Yours affectionately,
Dora
Here are two newspaper clippings that Dora enclosed in her letter:
I
A NIGHT WITH EDISON
Menlo Park, N. J.
Dec. 30, 1879All day long and until late this evening, Menlo Park has been thronged with visitors coming from all directions to see the wonderful "electric light." Nearly every train that stopped brought delegations of sightseers till the depot was overrun and the narrow plank walk leading to the laboratory became alive with people. In the laboratory the throngs practically took possession of everything in their eager curiosity to learn all about the great invention. Four new street lamps were added last night, making six in all, which now give out the horse shoe light in the open air. Their superiority to gas is so apparent, both in steadiness and beauty of illumination, that every one is struck with admiration.
II
The afternoon trains brought some visitors, but in the evening every train set down a couple of score, at least. The visitors never seemed to tire of lighting the lamps upon the two main tables by simply laying one between the two long wires.

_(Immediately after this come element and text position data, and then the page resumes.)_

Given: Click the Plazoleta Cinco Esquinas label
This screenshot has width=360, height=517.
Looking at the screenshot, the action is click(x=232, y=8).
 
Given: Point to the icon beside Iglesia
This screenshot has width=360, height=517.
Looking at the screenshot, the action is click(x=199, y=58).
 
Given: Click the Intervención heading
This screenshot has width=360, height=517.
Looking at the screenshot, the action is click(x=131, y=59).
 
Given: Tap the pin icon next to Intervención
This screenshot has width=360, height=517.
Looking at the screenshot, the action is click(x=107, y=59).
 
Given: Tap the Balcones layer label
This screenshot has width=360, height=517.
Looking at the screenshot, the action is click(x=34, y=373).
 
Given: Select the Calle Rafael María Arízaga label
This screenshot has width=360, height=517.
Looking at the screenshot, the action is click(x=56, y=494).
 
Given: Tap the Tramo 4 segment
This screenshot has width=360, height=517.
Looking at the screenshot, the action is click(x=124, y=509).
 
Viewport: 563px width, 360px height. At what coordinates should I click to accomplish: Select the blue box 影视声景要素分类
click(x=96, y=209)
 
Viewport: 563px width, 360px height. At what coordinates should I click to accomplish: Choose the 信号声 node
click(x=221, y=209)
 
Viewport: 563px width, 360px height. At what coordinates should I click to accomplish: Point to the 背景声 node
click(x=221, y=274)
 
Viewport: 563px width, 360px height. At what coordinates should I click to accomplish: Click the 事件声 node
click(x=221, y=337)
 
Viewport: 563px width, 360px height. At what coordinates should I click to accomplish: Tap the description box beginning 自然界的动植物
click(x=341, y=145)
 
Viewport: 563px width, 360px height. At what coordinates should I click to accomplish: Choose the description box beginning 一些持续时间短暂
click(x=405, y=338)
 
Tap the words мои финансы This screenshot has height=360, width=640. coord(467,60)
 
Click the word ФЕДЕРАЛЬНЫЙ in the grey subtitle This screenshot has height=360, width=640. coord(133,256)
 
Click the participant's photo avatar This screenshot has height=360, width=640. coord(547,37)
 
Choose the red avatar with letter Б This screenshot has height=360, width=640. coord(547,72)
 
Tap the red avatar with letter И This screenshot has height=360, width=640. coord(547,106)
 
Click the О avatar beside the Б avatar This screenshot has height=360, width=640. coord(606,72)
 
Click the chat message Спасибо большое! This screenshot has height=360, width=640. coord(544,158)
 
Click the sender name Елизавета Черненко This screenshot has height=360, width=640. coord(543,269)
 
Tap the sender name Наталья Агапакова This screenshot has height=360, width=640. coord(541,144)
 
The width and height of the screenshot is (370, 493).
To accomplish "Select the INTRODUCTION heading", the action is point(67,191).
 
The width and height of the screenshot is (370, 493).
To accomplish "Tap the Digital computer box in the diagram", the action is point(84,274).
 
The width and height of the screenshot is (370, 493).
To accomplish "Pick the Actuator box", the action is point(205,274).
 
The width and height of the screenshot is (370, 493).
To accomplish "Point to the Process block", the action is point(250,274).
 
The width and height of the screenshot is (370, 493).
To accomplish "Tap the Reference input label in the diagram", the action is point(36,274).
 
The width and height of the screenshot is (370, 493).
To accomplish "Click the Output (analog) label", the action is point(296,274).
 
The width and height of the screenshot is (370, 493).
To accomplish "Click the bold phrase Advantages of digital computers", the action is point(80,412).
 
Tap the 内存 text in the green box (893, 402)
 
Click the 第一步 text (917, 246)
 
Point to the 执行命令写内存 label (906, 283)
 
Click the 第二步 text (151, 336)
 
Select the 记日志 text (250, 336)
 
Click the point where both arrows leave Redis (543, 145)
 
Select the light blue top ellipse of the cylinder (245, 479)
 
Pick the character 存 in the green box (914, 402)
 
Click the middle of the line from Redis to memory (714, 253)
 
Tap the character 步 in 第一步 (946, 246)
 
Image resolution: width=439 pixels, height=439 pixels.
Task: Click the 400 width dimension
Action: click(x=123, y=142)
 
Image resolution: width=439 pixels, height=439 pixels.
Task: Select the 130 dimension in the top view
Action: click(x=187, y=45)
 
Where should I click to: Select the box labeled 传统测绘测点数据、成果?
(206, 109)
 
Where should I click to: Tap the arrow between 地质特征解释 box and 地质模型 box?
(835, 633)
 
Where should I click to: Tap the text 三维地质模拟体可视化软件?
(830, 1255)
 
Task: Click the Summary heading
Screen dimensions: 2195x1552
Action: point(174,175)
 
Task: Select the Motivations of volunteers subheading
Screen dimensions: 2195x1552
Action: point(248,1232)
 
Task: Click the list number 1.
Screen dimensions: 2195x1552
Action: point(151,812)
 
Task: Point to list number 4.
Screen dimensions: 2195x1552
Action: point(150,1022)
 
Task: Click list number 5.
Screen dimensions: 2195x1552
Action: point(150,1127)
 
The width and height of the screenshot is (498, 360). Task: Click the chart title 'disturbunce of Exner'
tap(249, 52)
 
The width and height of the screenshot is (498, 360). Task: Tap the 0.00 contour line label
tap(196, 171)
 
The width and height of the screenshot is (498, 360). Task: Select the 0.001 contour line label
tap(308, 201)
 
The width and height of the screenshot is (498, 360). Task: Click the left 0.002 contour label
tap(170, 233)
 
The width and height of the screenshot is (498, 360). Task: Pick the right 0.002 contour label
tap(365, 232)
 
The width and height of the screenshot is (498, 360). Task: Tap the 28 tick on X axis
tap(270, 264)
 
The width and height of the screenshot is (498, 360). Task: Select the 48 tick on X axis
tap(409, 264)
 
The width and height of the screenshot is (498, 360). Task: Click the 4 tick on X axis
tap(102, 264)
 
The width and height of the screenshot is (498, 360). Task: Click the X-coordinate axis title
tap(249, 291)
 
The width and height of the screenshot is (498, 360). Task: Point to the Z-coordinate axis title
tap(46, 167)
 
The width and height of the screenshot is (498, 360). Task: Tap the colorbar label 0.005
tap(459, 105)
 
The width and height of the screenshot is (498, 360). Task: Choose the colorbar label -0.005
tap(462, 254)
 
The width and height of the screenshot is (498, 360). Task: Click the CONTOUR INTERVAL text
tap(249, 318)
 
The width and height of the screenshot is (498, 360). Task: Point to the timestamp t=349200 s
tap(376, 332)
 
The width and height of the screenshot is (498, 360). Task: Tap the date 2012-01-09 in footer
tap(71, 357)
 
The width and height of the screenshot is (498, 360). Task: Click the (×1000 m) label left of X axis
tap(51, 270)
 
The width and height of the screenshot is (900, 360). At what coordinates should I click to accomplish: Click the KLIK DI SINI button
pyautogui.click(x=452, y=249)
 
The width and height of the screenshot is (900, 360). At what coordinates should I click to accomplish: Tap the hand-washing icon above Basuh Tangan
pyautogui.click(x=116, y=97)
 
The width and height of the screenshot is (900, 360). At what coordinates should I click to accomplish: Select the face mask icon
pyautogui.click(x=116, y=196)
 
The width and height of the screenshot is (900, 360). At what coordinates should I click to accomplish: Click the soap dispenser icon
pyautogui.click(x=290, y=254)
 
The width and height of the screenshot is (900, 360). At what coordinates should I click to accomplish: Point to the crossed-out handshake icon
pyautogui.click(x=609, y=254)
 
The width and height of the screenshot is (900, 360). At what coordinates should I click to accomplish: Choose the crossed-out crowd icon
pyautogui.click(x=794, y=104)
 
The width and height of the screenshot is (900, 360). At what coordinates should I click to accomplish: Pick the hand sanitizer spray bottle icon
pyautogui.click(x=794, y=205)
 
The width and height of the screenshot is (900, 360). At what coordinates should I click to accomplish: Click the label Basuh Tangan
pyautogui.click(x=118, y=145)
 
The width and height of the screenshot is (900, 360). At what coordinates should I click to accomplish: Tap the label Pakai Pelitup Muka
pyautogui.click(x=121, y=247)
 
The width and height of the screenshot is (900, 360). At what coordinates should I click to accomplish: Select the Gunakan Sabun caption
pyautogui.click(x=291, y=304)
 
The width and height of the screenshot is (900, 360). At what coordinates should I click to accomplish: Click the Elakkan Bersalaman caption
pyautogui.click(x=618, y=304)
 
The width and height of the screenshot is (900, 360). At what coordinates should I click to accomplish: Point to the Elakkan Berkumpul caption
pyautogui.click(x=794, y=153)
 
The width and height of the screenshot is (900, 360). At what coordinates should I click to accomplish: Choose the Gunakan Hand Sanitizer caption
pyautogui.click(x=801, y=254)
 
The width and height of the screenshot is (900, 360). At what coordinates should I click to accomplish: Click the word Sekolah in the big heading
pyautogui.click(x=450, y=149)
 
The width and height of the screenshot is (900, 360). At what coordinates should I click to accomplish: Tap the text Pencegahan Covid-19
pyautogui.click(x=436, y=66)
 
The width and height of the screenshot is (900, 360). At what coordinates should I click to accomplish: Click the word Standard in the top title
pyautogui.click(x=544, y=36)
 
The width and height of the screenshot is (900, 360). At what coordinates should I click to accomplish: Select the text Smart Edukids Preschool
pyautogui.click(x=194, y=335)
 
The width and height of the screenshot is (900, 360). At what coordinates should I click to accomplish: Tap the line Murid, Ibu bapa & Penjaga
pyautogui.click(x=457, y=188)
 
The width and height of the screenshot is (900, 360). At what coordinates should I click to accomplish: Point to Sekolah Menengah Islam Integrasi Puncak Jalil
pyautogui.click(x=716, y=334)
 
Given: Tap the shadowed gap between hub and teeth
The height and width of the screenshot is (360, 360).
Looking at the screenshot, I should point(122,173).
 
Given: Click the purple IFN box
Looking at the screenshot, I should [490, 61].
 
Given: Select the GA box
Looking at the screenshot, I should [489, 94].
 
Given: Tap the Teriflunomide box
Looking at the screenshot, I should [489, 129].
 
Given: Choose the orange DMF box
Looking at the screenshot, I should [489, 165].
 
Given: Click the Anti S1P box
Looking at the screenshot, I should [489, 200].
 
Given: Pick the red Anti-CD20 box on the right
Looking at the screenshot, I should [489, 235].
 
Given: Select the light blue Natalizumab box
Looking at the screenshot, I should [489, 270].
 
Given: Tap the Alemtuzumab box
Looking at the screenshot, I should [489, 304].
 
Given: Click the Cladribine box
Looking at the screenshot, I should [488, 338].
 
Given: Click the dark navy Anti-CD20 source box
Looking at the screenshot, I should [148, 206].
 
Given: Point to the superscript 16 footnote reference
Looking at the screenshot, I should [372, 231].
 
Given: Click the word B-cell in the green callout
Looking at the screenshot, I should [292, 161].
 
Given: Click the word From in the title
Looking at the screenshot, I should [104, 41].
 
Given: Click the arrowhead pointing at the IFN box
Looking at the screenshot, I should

Most were content to ejaculate "Wonderful!" But no amount of explanation would persuade one old gentleman that it was not an iron wire that was inside the glass tube. "It could not be the carbon filament of a piece of paper, for," said he, "I have seen some red hot, white hot iron wire, only it was not quite so bright, but it looked just like that. That's no filament!"
"This is a bad time for sceptics," I said to Edison.
"There are some left," he answered. "They die harder than a cat or a snake."